Task to carry out —
Print the line containing "GALLERY (888, 2053)" and every later line of the records. Keep each one exactly as given, ending with the last.

Material for the task —
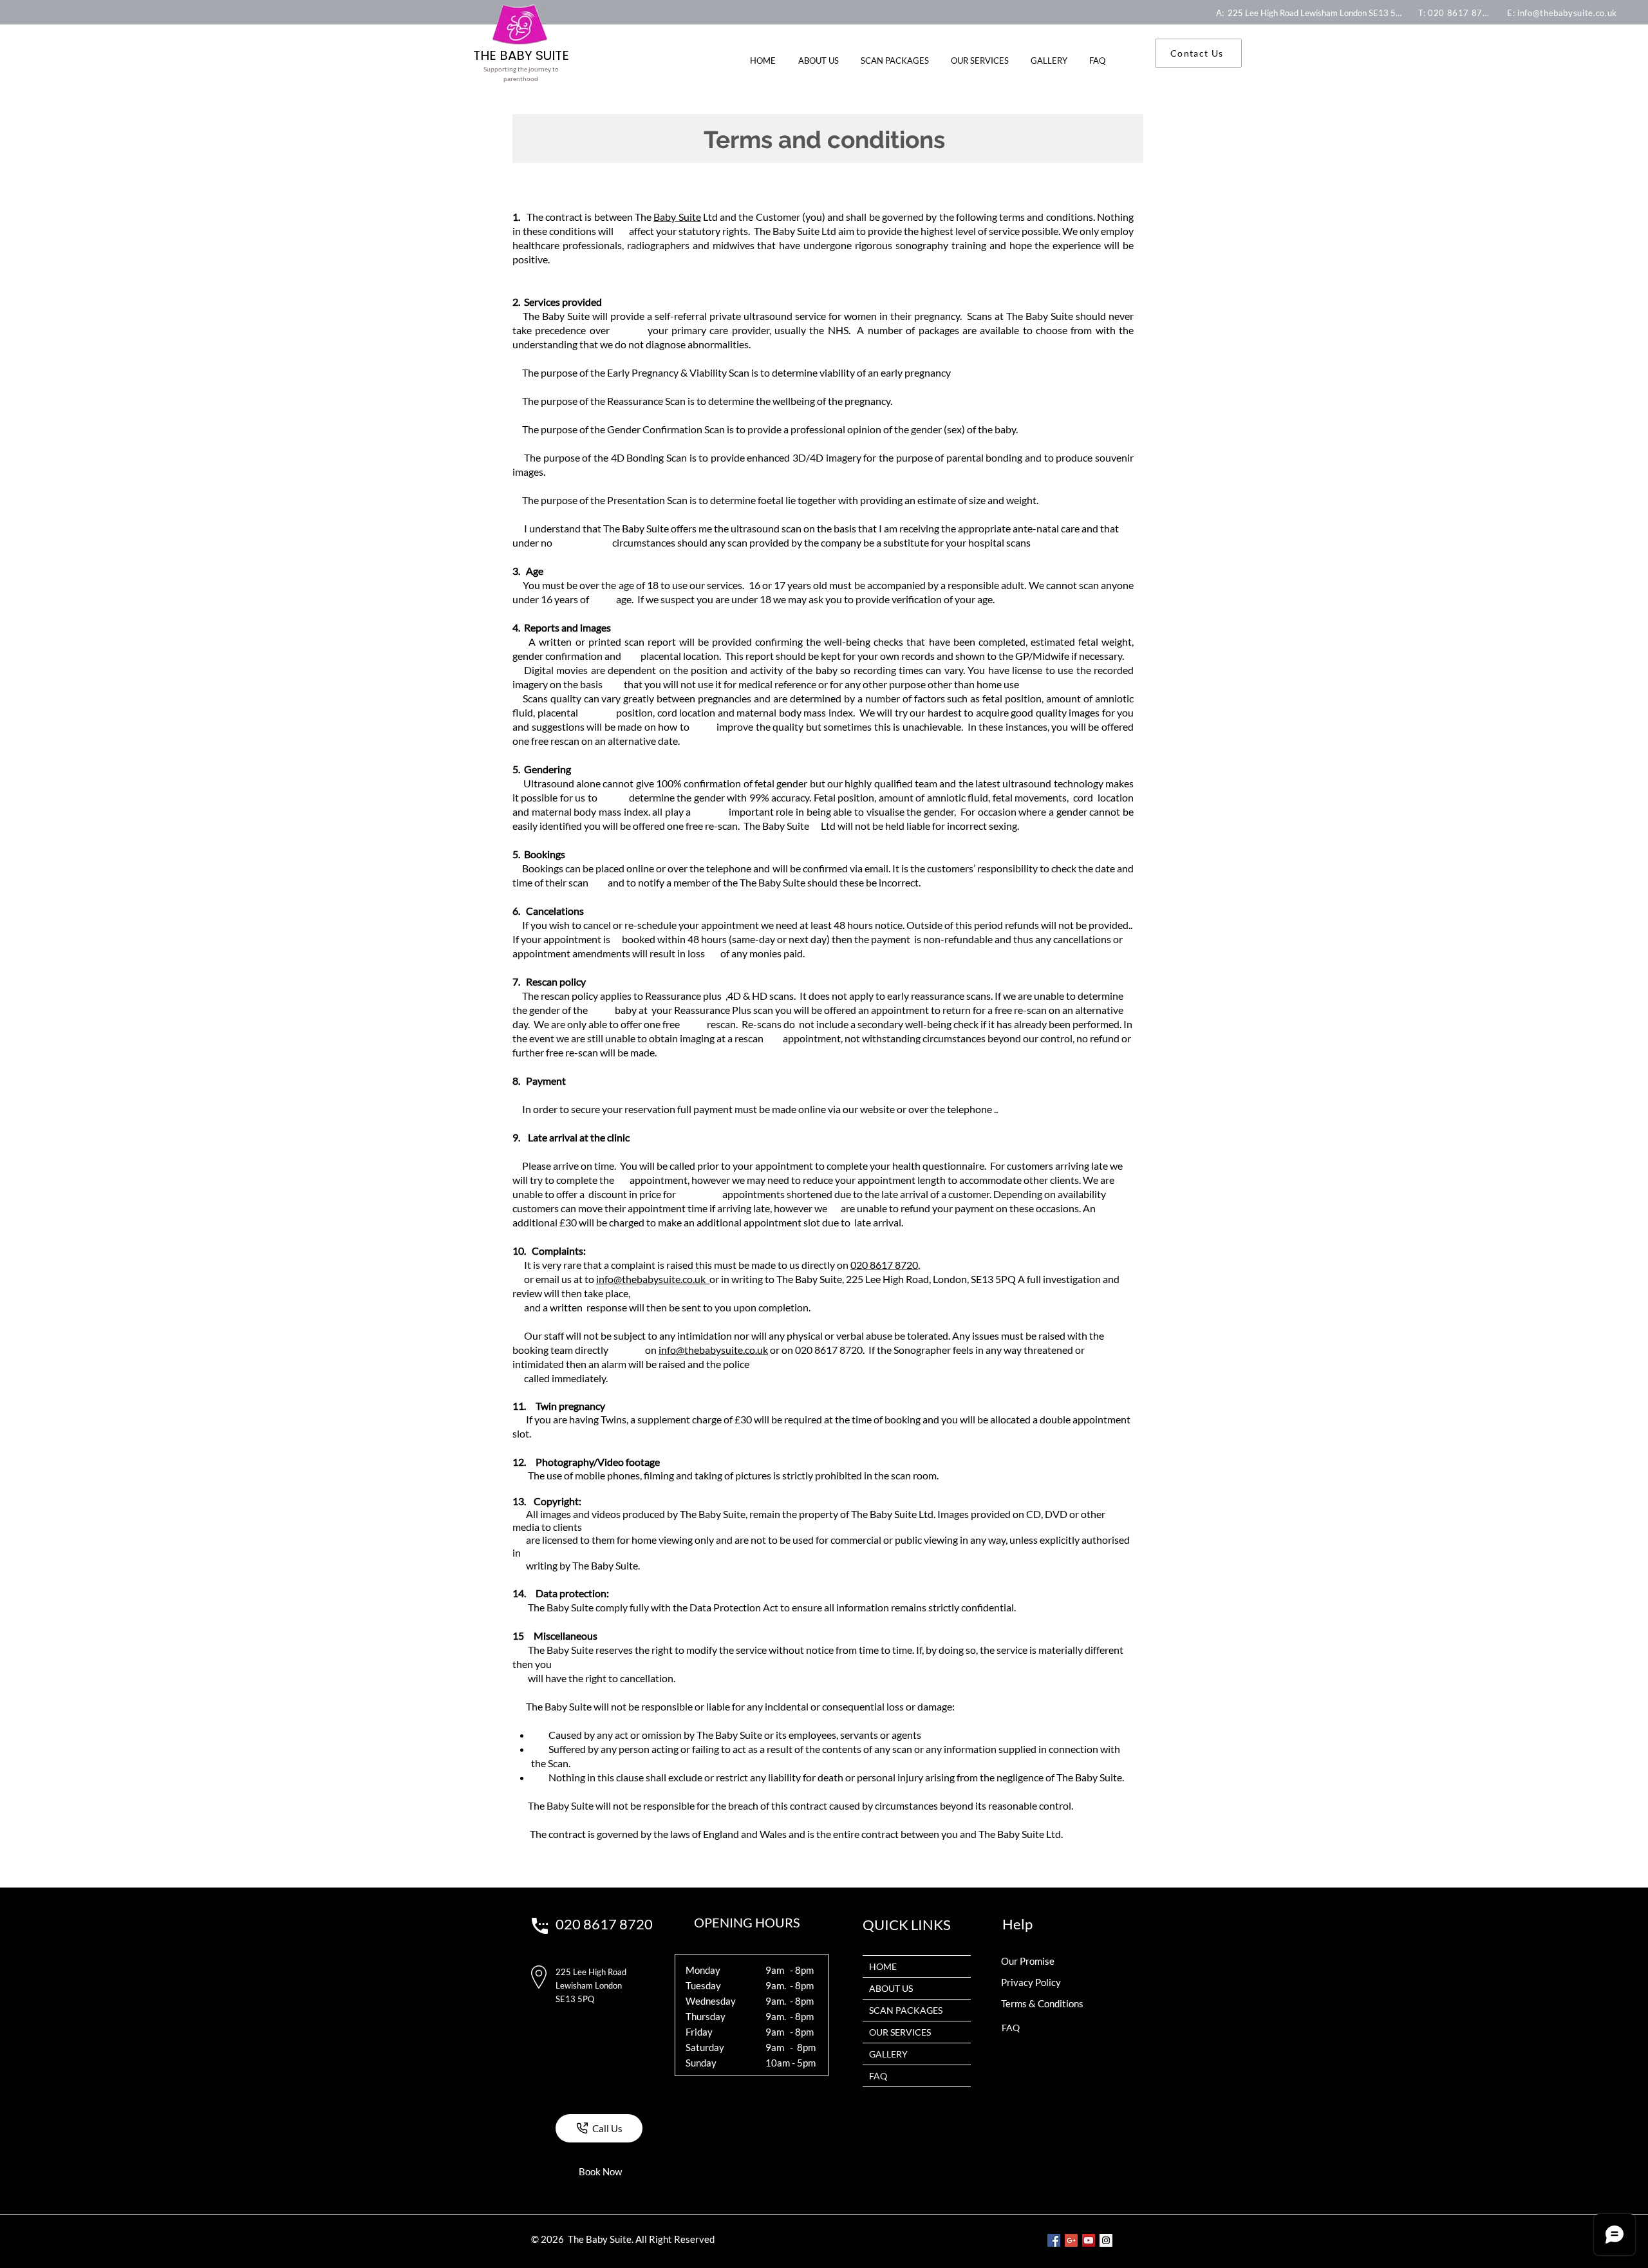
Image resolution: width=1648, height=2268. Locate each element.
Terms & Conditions (1042, 2003)
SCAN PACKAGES (905, 2010)
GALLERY (888, 2053)
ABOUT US (891, 1988)
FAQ (878, 2075)
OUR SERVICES (900, 2032)
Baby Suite (676, 217)
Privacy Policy (1031, 1982)
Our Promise (1027, 1961)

Output for this exercise —
GALLERY (888, 2053)
ABOUT US (891, 1988)
FAQ (878, 2075)
OUR SERVICES (900, 2032)
Baby Suite (676, 217)
Privacy Policy (1031, 1982)
Our Promise (1027, 1961)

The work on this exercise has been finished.